In obese people, diet is critical in avoiding the development of CRC. Cabbage, broccoli, onions, ginger, wheat, honey, turmeric, a few herbs, carrots, and berries are among the foods that can help prevent CRC [4]. Most food substances raise the antioxidant level and help reduce obesity-associated CRC [4]. Studies show that if people exercise and improve other forms of physical activity, the probability of developing CRC and other cancers reduces significantly (Figure 3) [78]. Obese people who lose weight have a lower risk of developing CRC [79]. In CRC patients, increased physical activity has also been shown to reduce mortality and side effects of cancer treatment and improve postchemotherapy recovery [80]. Samad et al. conducted a meta-analysis based on 19 cohorts and a few case-control studies, which concluded that a statistically significant reduction in the risk of developing CRC is seen in physically active males and females [81].

Figure 3

Role of lifestyle in CRC development

The image is created by the author (Shrimahitha Duraiyarasan) of this study.

CRC: colorectal cancer

Limitations

This study explains various mechanisms that cause CRC in obese people, few of which will require further studies to be proven. Diet and physical activity modification play a vital role in the development of CRC; hence can be used as a target for treatment and prevention. But the part of medical management is not discussed in this study.

Conclusions

One of the main determinants for developing CRC is having a BMI corresponding to overweight or obesity. This review article elaborates on the association between obesity and CRC and explains the risk factors and common mechanisms involved in CRC pathogenesis. Its pathogenesis is mainly mediated by obesity-associated hyperinsulinemia, increased circulating levels of leptin, resistin, and various cytokines by altering the gut microbial flora and oxidative stress. Thus, physicians should regularly screen obese individuals to pick up early cases of changes in colonic mucosa to prevent CRC development in the future. We should formulate new guidelines based on the BMI, WC, body fat distribution (central or general obesity), and total body fat to aid in the early and easy screening of CRC risk in obese people.
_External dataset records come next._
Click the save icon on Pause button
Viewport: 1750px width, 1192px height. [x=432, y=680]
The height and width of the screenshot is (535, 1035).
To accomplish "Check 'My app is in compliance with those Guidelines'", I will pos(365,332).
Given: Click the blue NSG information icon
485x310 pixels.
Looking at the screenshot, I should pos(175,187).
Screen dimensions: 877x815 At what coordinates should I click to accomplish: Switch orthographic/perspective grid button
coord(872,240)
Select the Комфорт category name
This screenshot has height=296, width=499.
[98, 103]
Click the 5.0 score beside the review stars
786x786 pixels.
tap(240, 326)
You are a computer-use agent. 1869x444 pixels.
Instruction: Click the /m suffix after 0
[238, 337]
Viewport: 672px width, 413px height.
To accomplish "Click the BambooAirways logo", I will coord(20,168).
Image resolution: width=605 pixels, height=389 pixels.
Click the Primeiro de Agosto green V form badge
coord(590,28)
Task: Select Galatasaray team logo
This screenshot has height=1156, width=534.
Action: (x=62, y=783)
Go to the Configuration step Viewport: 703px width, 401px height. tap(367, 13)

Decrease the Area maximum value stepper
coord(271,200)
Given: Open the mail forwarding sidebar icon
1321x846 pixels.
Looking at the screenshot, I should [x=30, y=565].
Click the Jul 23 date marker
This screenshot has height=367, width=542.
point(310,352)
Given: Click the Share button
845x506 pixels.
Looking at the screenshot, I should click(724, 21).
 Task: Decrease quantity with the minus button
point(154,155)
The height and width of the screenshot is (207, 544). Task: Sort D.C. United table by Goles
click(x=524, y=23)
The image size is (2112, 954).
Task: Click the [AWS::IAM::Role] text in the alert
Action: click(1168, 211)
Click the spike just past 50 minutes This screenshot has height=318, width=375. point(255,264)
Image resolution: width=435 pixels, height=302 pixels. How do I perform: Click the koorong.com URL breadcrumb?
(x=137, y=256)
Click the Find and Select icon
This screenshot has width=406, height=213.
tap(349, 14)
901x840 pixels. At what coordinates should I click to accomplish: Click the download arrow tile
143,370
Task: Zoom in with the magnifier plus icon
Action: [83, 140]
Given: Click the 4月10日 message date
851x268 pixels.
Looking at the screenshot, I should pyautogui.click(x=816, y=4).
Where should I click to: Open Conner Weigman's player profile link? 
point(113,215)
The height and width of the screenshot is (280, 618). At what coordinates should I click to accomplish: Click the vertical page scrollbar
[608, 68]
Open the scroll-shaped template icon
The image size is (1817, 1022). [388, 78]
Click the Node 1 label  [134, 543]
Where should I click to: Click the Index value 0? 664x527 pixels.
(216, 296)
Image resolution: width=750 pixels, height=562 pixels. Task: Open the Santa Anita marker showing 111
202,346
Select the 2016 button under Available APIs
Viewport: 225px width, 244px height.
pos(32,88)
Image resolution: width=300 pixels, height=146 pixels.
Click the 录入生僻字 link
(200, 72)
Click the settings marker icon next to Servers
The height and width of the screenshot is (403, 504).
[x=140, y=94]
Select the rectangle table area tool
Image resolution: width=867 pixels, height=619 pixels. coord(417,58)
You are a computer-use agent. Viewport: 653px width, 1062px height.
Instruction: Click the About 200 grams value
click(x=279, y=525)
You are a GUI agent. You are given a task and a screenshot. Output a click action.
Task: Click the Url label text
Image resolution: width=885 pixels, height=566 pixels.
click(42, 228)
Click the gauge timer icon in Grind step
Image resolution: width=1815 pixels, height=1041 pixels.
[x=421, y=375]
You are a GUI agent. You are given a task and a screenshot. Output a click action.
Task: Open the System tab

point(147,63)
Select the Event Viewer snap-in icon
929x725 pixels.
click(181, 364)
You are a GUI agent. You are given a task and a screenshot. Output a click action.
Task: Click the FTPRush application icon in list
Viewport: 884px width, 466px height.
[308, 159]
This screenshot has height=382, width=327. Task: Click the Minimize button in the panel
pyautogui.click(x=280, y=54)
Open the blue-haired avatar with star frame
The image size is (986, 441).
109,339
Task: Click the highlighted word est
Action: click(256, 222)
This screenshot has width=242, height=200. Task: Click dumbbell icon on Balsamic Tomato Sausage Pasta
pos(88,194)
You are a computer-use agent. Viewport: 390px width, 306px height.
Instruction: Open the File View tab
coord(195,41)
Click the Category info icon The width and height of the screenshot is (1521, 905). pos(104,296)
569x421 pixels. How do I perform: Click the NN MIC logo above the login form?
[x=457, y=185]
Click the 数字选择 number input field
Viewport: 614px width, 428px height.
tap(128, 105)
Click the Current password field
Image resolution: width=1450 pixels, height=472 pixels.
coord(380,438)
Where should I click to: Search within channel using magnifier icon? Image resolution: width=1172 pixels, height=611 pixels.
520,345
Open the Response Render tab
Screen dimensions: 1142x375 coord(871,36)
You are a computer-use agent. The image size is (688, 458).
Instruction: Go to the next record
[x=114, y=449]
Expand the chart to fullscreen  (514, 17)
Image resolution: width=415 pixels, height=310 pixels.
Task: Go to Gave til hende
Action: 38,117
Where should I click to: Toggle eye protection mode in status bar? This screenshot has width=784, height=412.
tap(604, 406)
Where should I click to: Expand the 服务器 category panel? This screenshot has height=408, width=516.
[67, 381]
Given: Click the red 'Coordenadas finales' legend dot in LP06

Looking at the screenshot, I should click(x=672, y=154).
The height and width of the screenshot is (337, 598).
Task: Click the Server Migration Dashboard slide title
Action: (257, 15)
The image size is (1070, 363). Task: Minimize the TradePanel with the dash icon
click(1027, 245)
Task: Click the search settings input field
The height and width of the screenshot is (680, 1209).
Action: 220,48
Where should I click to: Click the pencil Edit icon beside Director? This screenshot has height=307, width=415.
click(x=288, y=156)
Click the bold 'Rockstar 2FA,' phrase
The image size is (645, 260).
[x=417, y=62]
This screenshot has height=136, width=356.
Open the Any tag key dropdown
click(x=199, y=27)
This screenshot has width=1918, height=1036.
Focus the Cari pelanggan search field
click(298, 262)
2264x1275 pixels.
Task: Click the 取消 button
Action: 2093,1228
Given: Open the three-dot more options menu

Patients should be encouraged to reduce weight through a healthy diet and regular physical activity since weight loss can prevent CRC development. It can also reduce mortality in obese people who have already developed CRC. Thus, weight loss is the primary modality for avoiding and reducing mortality of obesity-associated CRC. In the future, we need more in-depth research about this topic to understand the association between obesity and CRC, screening, and treatment.